Planck satellite scientists release picture of early universe

The Takeaway

The European Space Agency's Planck Surveyor satellite released a map last week that traces the sky's "oldest light." 

The Planck has been looking for signs of leftover matter from the Big Bang, and some scientists say these recent findings confirm the Big Bang theory for the origin of the universe.

Brian Greene, theoretical physicist and string theorist at Columbia University, says the scientists working on the project have been looking for heat leftover from the Big Bang called cosmic microwave background radiation.

"[Scientists] now have taken the most precise measurements ever of events that happened about 13.8 billion years ago. So it's an amazing achievement that these astrophysicists, these scientists have been able to reach," he says.

These findings are important to explain current theories about the Big Bang, Greene says.

"You look around the universe and you see that there are planets, stars, and galaxies.
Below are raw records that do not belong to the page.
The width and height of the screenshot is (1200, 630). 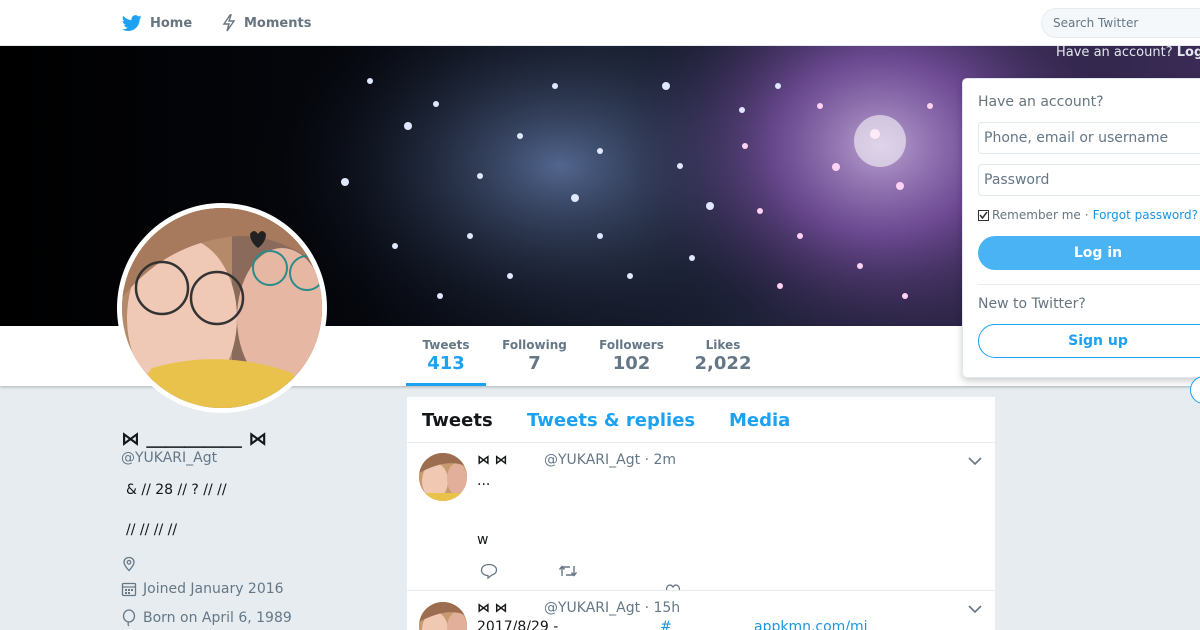 I want to click on stat-likes: Likes 2,022, so click(x=723, y=356).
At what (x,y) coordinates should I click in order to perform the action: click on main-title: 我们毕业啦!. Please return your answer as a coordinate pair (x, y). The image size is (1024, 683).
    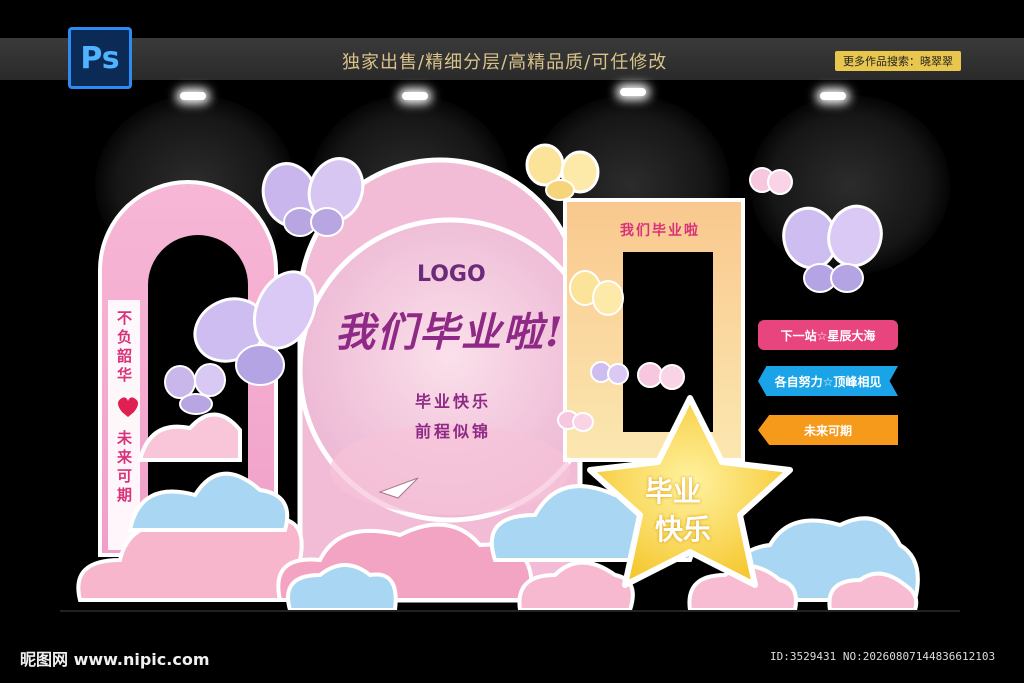
    Looking at the image, I should click on (450, 332).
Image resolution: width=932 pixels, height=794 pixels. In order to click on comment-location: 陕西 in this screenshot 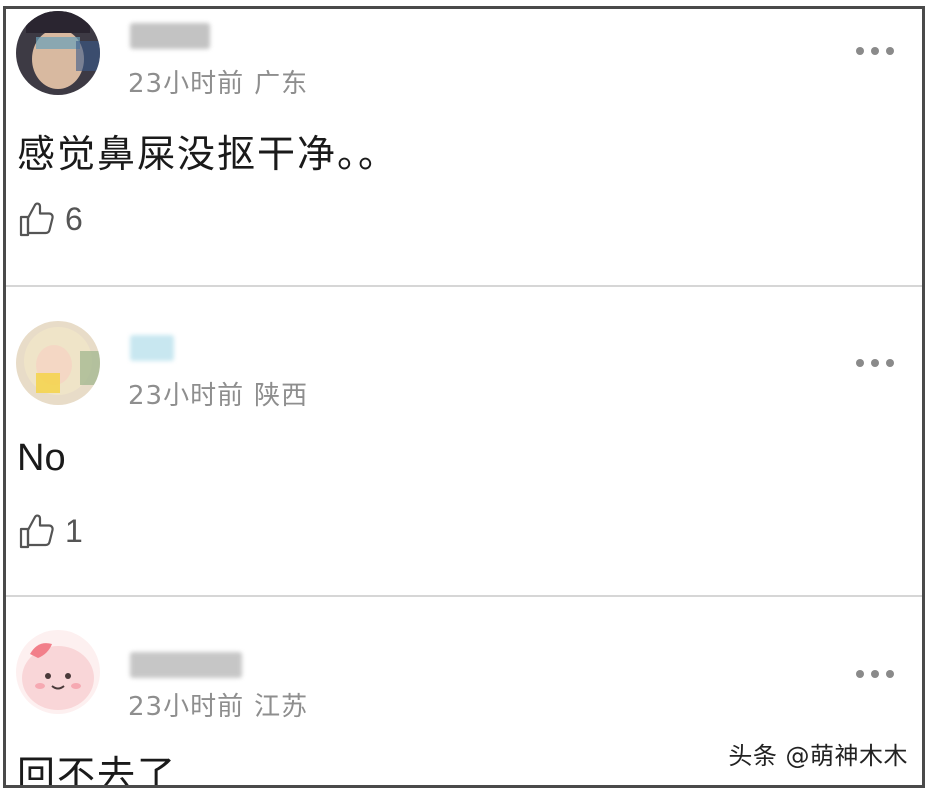, I will do `click(282, 396)`.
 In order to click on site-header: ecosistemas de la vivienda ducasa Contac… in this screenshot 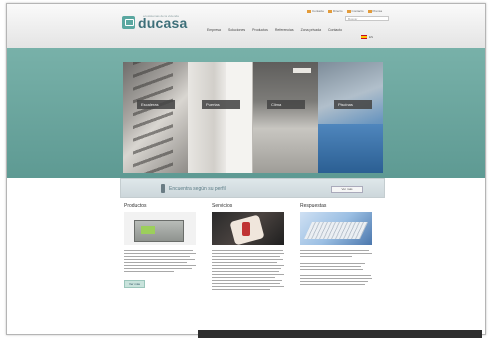, I will do `click(246, 26)`.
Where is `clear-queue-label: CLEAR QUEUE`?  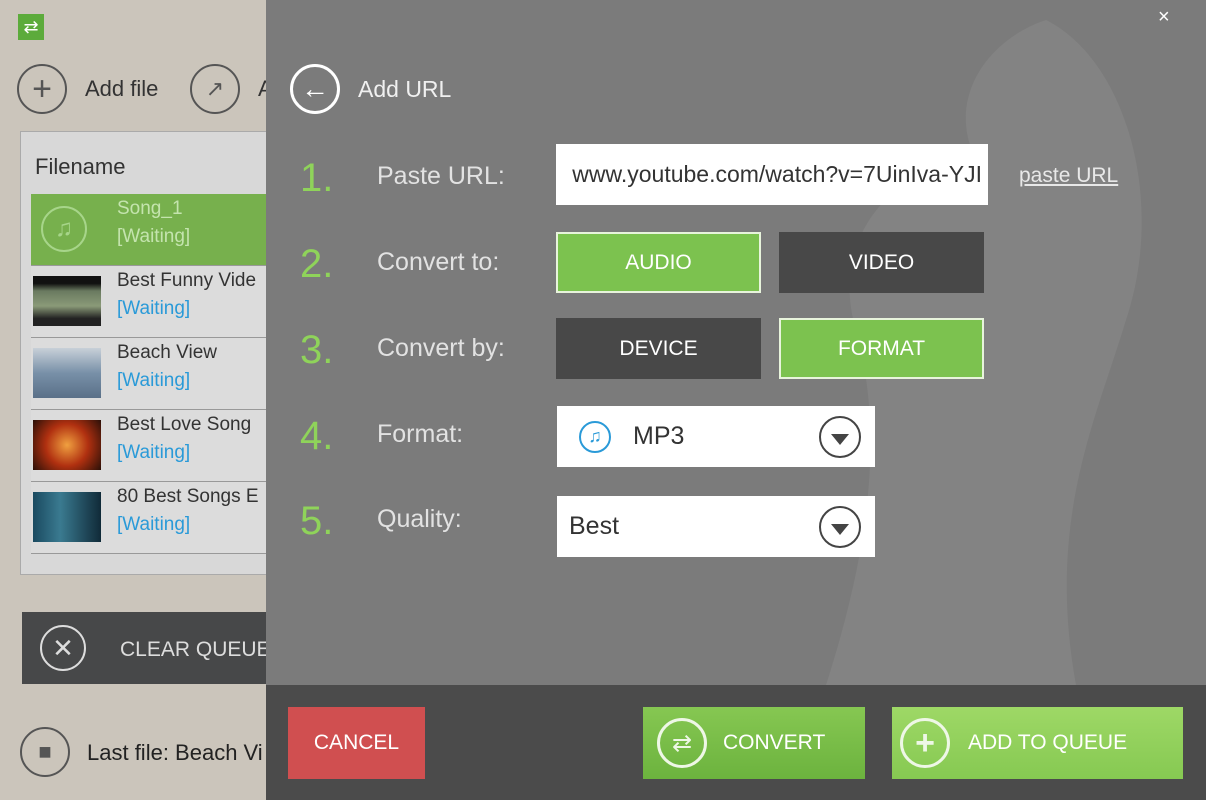
clear-queue-label: CLEAR QUEUE is located at coordinates (196, 650).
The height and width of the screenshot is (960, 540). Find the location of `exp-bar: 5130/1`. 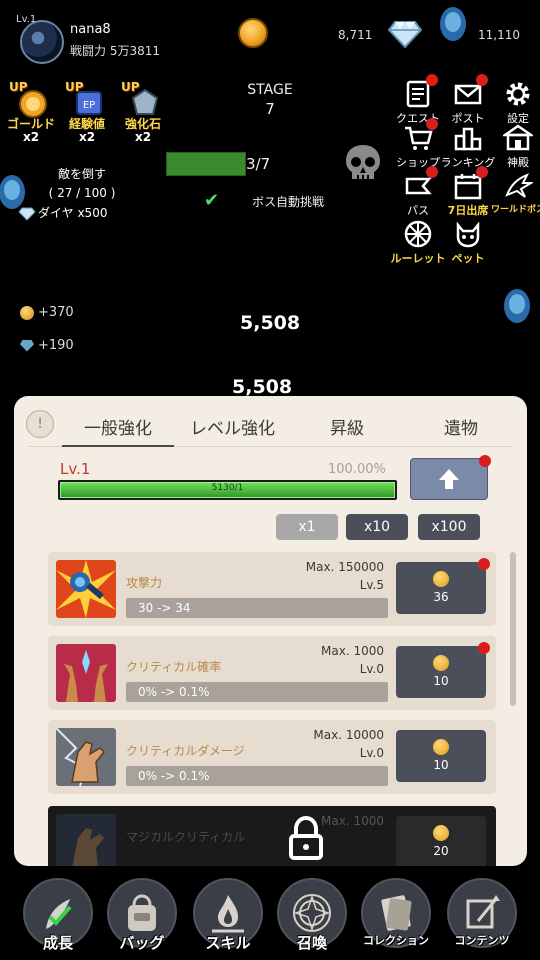

exp-bar: 5130/1 is located at coordinates (228, 490).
They're all these clumps of matter… well, there had to be littler clumps early on that were the seeds of all the structure that we see today," he says. "We believe that the seeds came from …little quantum fluctuations in the earliest moments in the universe that got imprinted on the cosmos and over time they grew into the structures that we now see."

Scientists at the Planck project have been measuring these imprints in the early universe, Greene says, to see if the theoretical understanding of what happened during the Big Bang can explain the formation of galaxies today.
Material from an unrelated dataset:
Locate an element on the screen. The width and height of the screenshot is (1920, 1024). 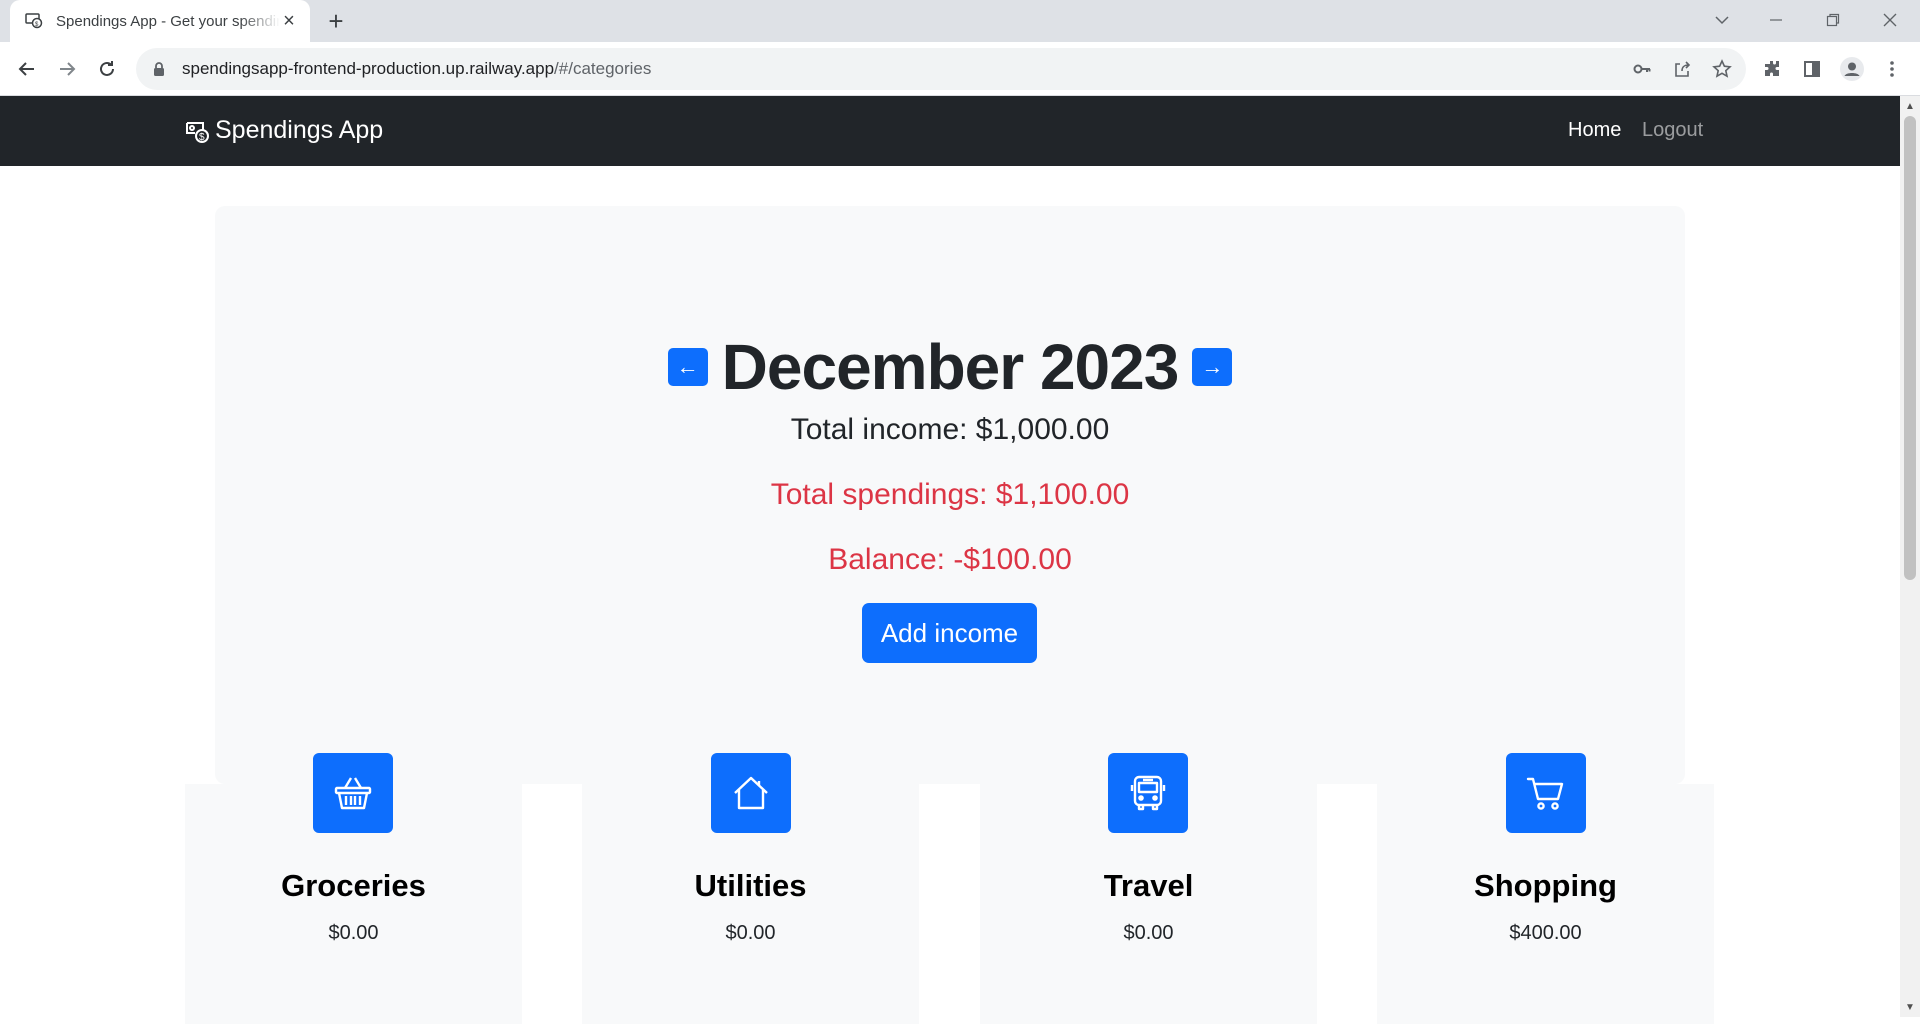
browser-tab: $ Spendings App - Get your spendings × is located at coordinates (160, 21).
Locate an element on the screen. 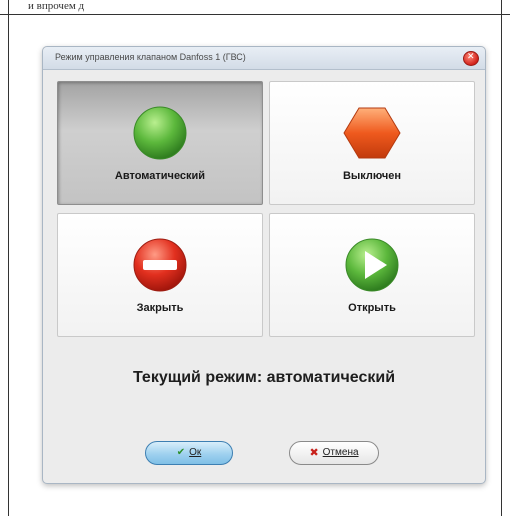 The width and height of the screenshot is (510, 516). mode-off-button: Выключен is located at coordinates (372, 143).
The way quantum fluctuations were imprinted onto our galaxy in the early years could be very different from how quantum mechanics manifested themselves in other universes, Greene says. 

Through this research, scientists hope to go back in time to the tiniest fraction of a second after the Big Bang to find out what the universe was like, Greene says.

"We do have a reasonable theory of what happened back then. It's called inflationary cosmology and it makes predictions for what the Plank satellite should have seen if the theory is correct," he says.

And so far, Greene says, the Planck Surveyor map have matched ESA's predictions and mathematical calculations.